## Instruction 1
In the entries, rewrite everything from the line containing "Screen dimensions: 1196x568" down to the line containing "Show the С начала года range", putting "period" in place of "range" and keeping the rest the same.

+++ Provided text +++

Added as optional SandboxConfig sandbox_config = 4 on GetSandboxPolicyResponse. Independent revision tracking from policy version. Designed as a general-purpose gateway → sandbox operational config channel.

Log Site Migration Scope

93 file-level log sites across 18 source files:

Event Class Count Primary Files
Network Activity [4001] 19 proxy.rs, bypass_monitor.rs
HTTP Activity [4002] 7 proxy.rs, l7/relay.rs
SSH Activity [4007] 10 ssh.rs
Process Activity [1007] 4 lib.rs, process.rs
Detection Finding [2004] 9 ssh.rs, opa.rs, l7/relay.rs, proxy.rs, bypass_monitor.rs
Application Lifecycle [6002] 18 main.rs, lib.rs, netns.rs
Device Config State Change [5019] 24 lib.rs
Base Event [0] 20 netns.rs, mechanistic_mapper.rs, proxy.rs, bypass_monitor.rs

Dual-emit events: BYPASS_DETECT (Network Activity + Detection Finding), NSSH1 nonce replay (SSH Activity + Detection Finding).

Dependencies

Order of Battle

Each step depends on prior steps unless noted.

Step 1: Proto changes (~0.5 day)

  • Add SandboxConfig and LoggingConfig messages to proto/sandbox.proto:
    message SandboxConfig {
      uint64 config_revision = 1;
      LoggingConfig logging = 2;
    }
    
    message LoggingConfig {
      bool ocsf_enabled = 1;
    }
  • Add optional SandboxConfig sandbox_config = 4 to GetSandboxPolicyResponse
  • Regenerate Rust proto bindings (mise run proto:gen or equivalent)
  • Verify proto compilation succeeds and generated Rust types are accessible
  • Verify existing proto tests still pass

Done when: Proto compiles. SandboxConfig and LoggingConfig types exist in generated Rust code. GetSandboxPolicyResponse has an optional sandbox_config field. Existing tests pass.

Step 2: Gateway config plumbing (~1-1.5 days)

  • In openshell-server, read ocsf_logging_enabled from gateway config sources (priority: YAML > CLI flag > env var OPENSHELL_OCSF_LOGGING)

+++

## Instruction 2
Answer these questions about the log migration plan:
(a) How many file-level log sites are there, and across how many source files?
(b) Which event class has the highest count?
(c) How long is Step 1 estimated to take?

+++ Data extract +++

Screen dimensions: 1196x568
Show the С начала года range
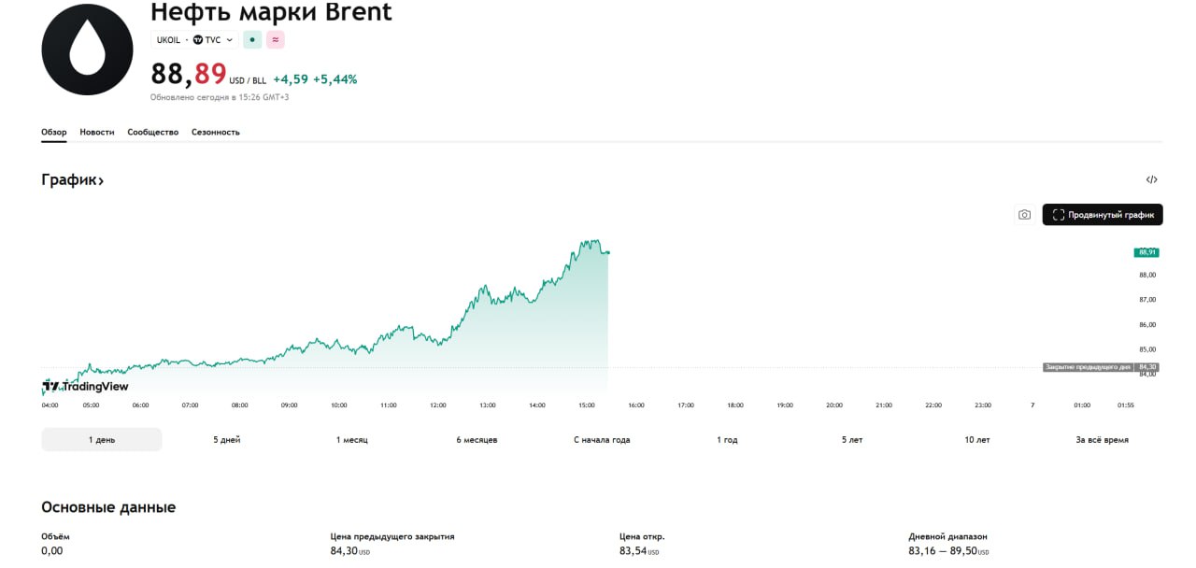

+++
+++ Data extract +++

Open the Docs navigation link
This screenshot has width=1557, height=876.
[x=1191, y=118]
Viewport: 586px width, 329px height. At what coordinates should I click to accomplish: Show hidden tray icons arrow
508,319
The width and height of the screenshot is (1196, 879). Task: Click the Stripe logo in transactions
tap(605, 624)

+++
+++ Data extract +++

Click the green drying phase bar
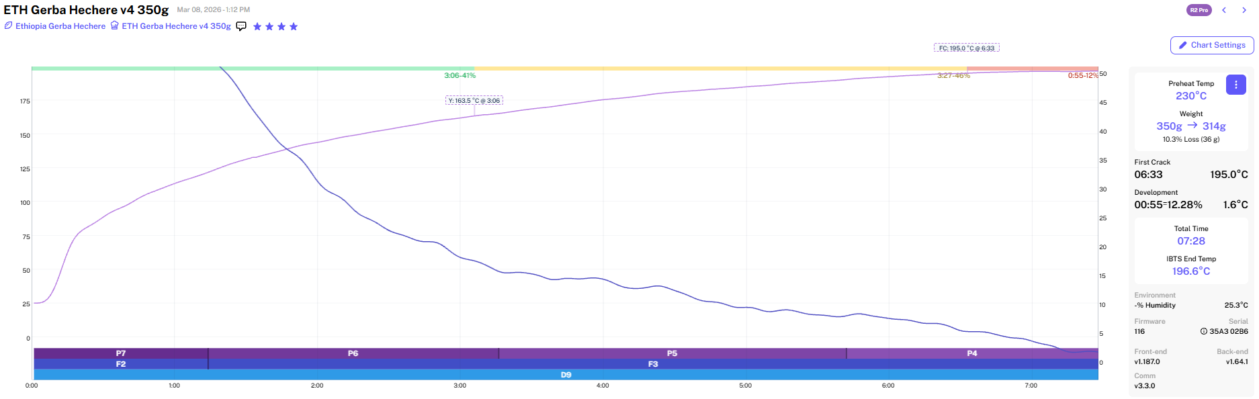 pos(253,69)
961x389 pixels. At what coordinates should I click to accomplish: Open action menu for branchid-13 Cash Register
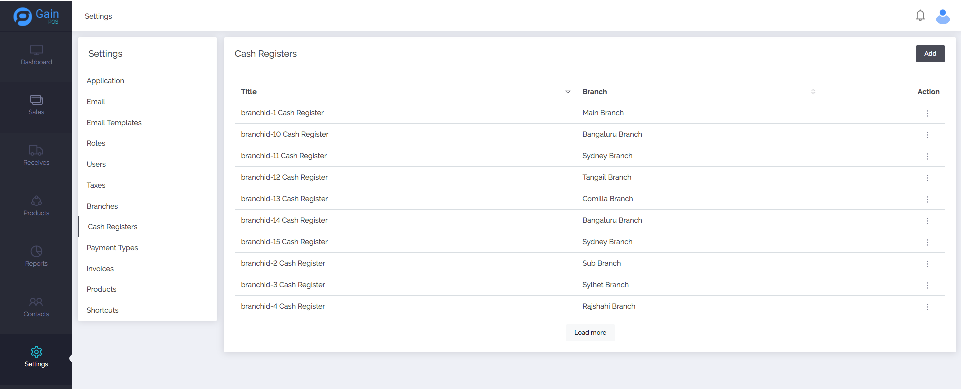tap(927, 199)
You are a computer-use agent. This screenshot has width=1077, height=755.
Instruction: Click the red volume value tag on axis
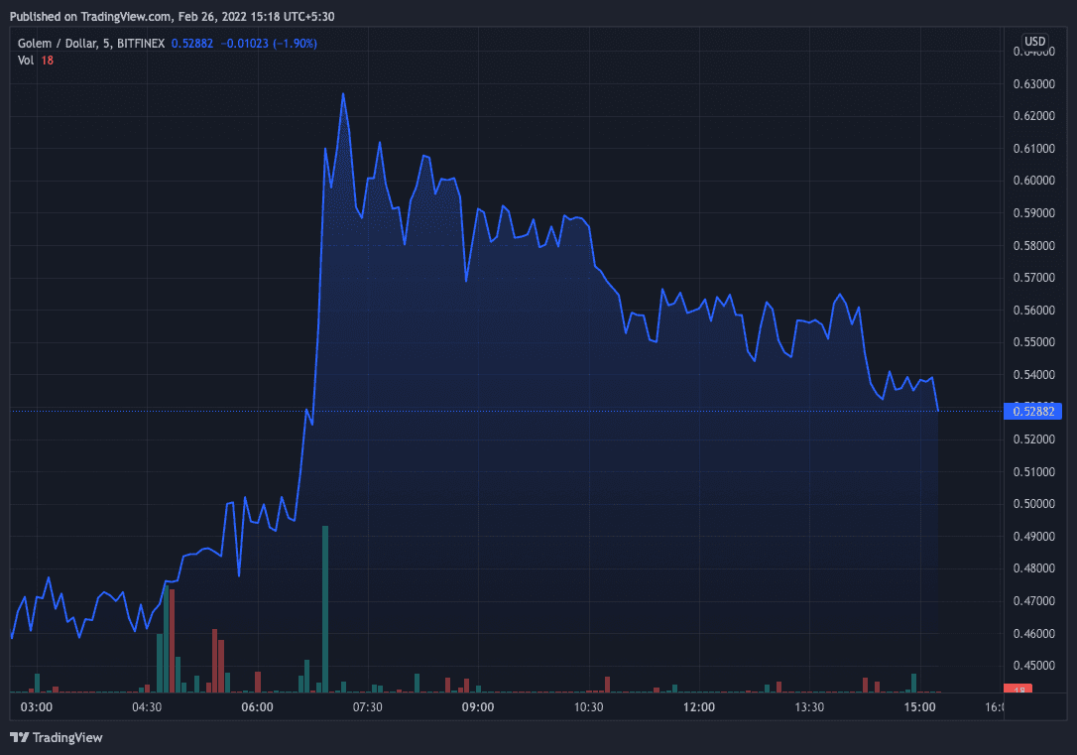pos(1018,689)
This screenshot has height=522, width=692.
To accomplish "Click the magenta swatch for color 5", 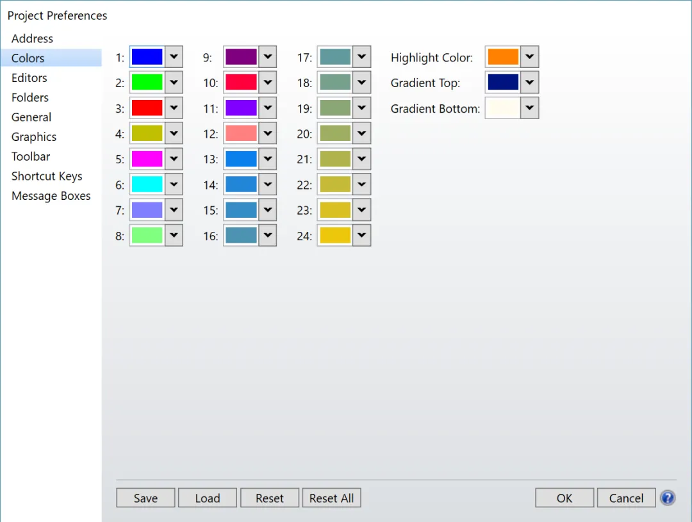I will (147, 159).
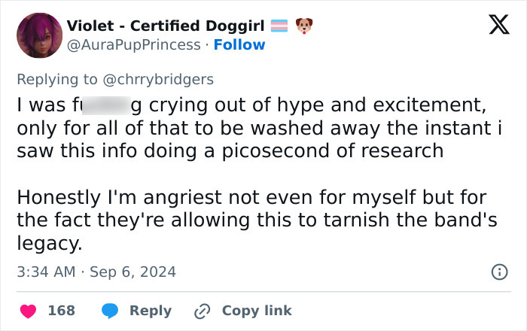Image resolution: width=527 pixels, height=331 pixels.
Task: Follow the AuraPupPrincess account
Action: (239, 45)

+++

## Expected output 1
Screen dimensions: 1196x568
Show the С начала года period

## Expected output 2
(a) 93 file-level log sites across 18 source files.
(b) Device Config State Change [5019], with 24.
(c) About 0.5 day.